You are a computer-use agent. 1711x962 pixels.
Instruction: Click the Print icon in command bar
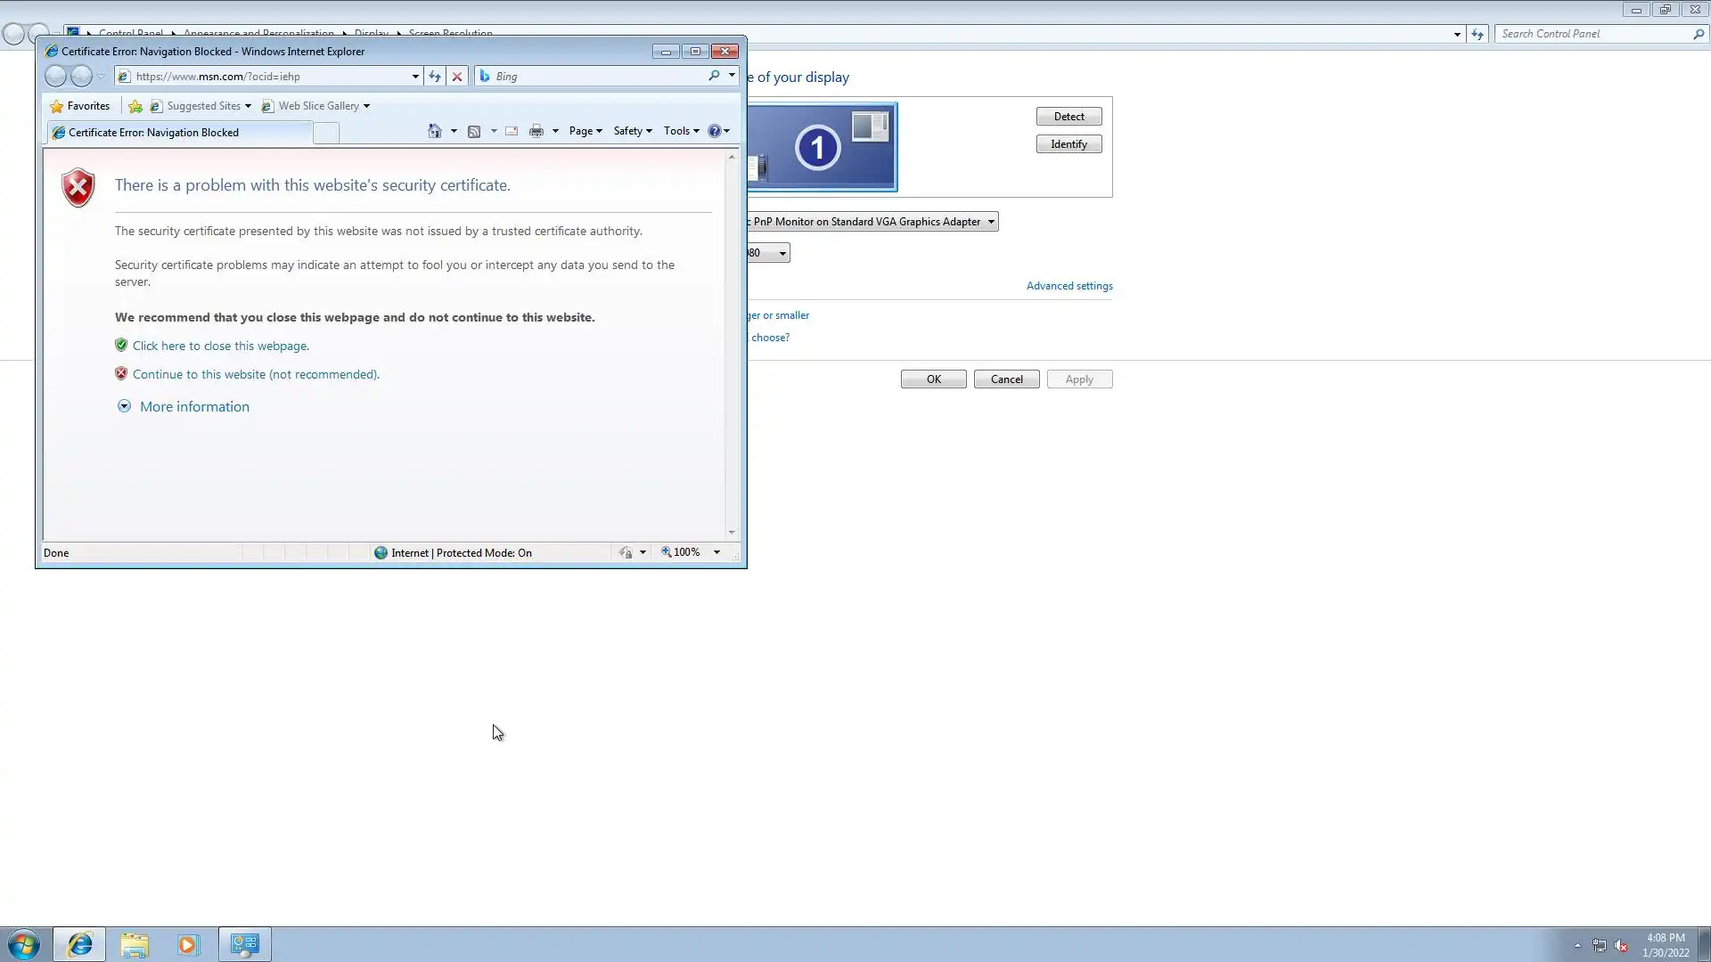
--
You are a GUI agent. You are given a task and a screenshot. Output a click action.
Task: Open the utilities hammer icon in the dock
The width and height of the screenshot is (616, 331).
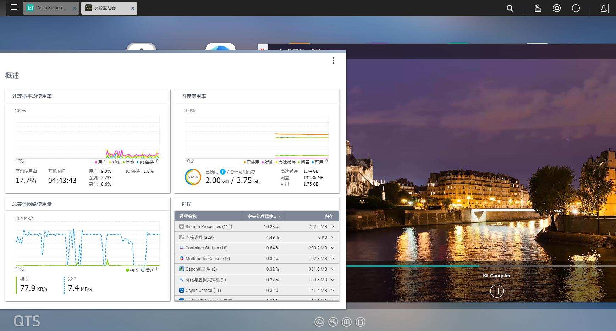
--
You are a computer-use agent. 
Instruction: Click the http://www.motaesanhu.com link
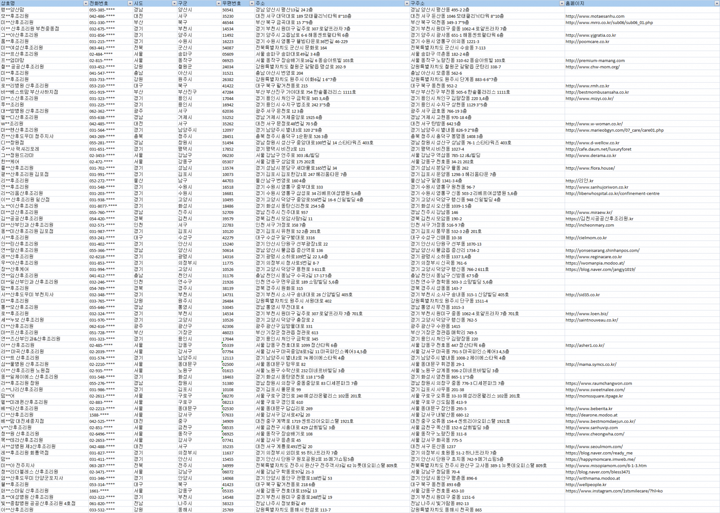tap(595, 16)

▸ **Task objective**: For the word "icon", find every line in the data that holds it and copy that line.

▸ **Expected answer**:
Instruction: Click the Print icon in command bar
Task: Open the utilities hammer icon in the dock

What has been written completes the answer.